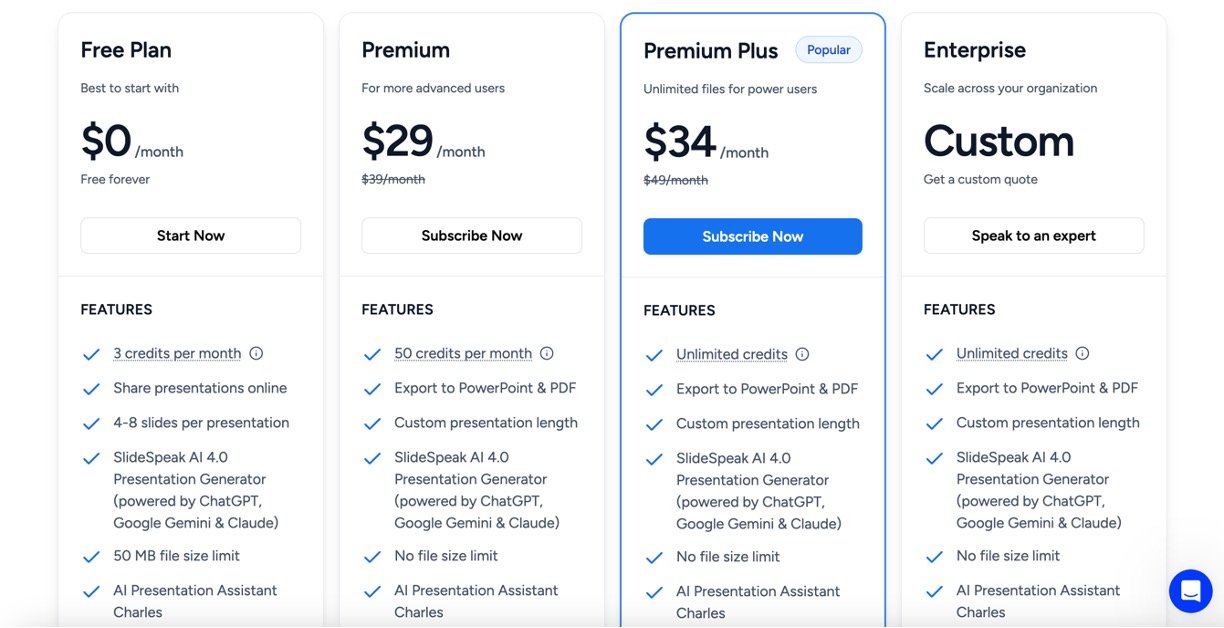Click the $39/month strikethrough price
1224x628 pixels.
tap(393, 180)
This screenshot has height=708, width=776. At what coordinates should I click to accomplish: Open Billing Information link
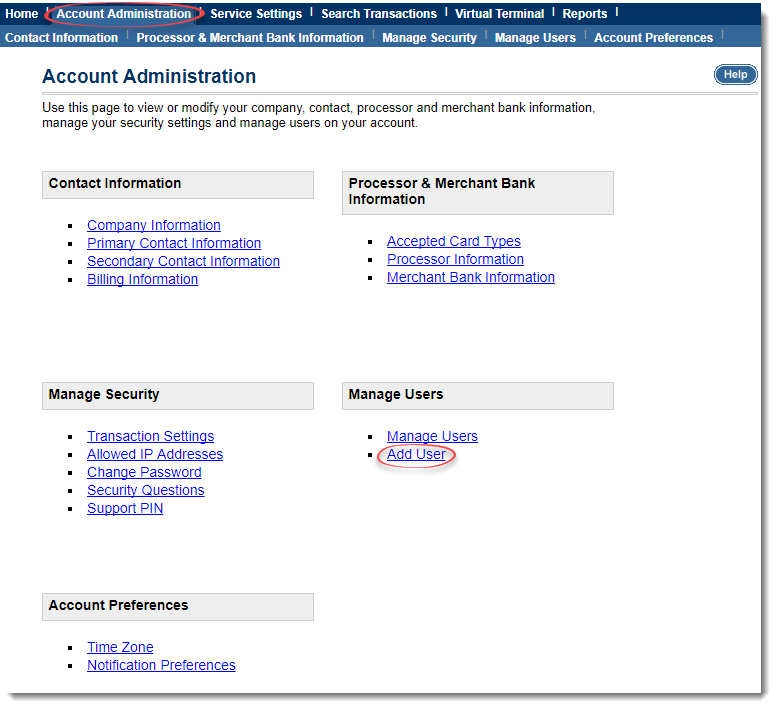[142, 280]
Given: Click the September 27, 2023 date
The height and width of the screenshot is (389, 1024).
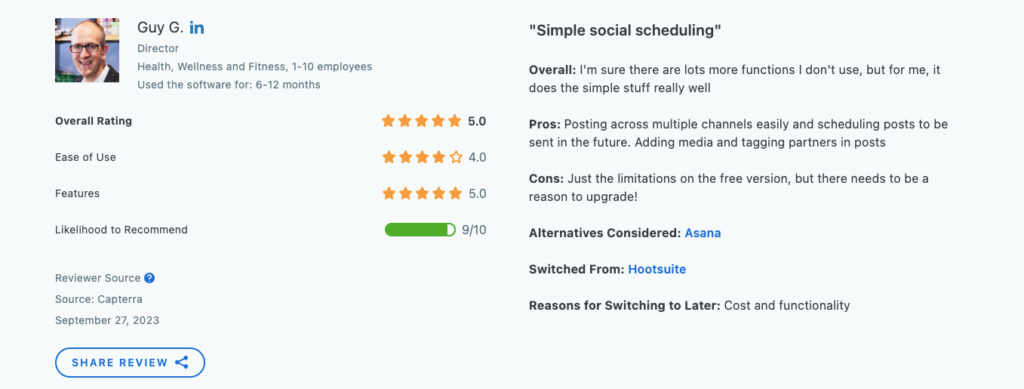Looking at the screenshot, I should 107,320.
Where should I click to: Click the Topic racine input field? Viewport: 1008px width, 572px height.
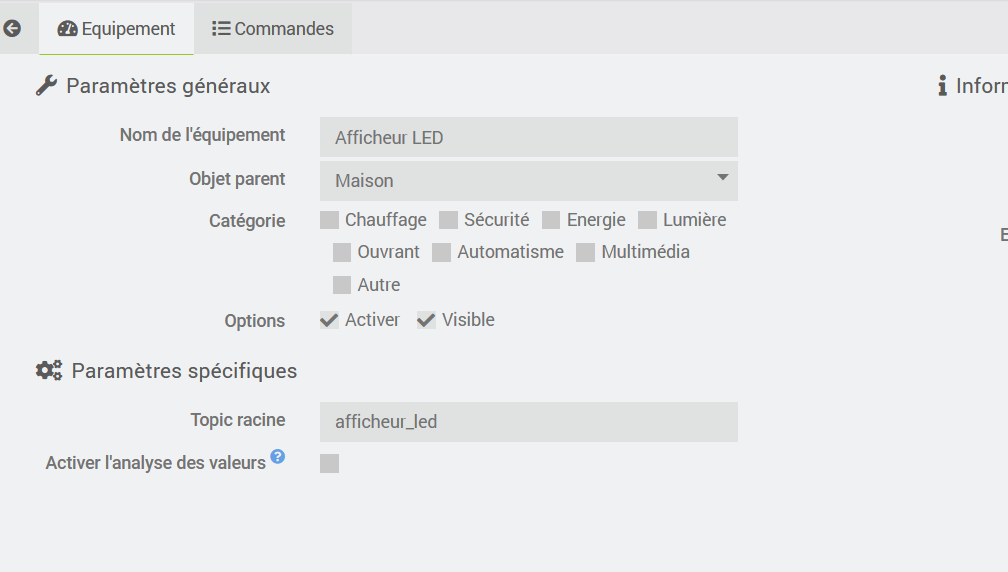[x=529, y=422]
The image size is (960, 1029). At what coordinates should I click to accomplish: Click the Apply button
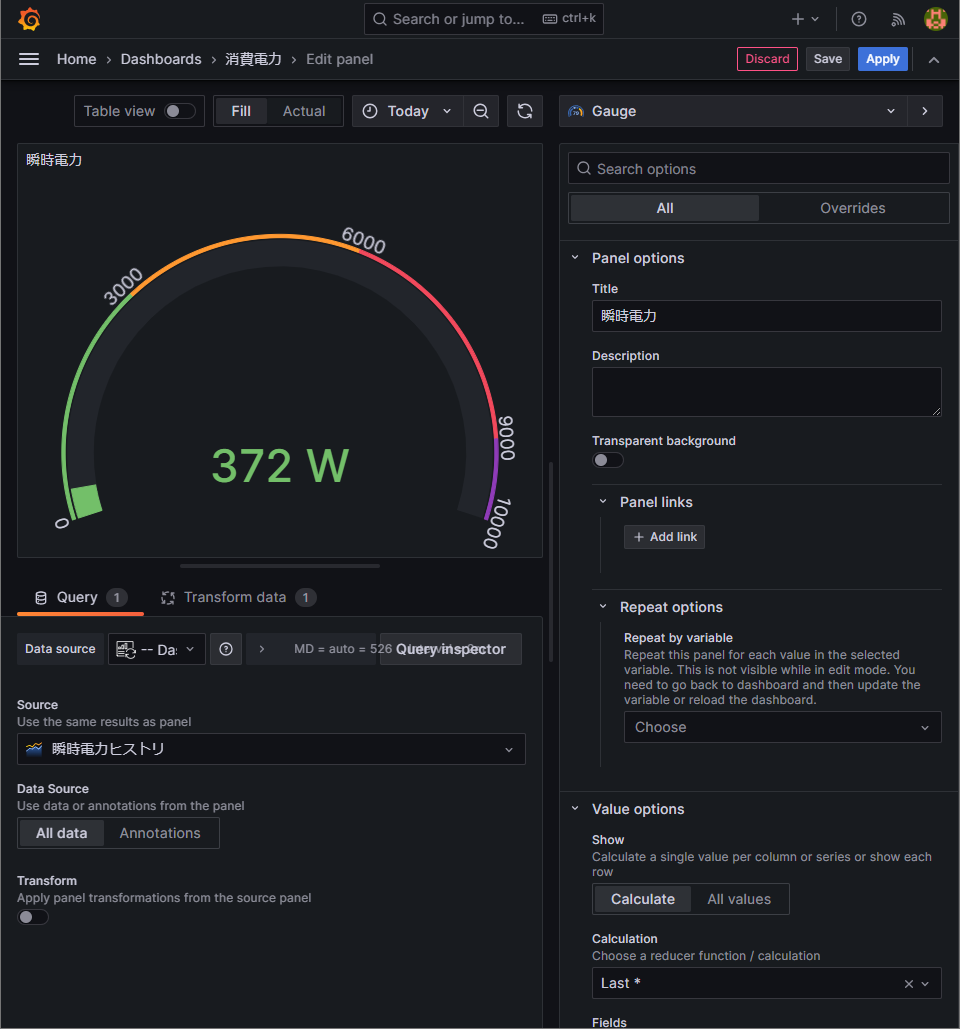[x=882, y=59]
-.-.-
PROBLEM TO SOLVE: Word for word, restate only the lines from the one bearing "The image size" through the final line of the listing, inclusive, with no pictures.

EXERCISE ANSWER:
The image size is (960, 1029). At what coordinates should I click to accomplish: Click the Apply button
[x=882, y=59]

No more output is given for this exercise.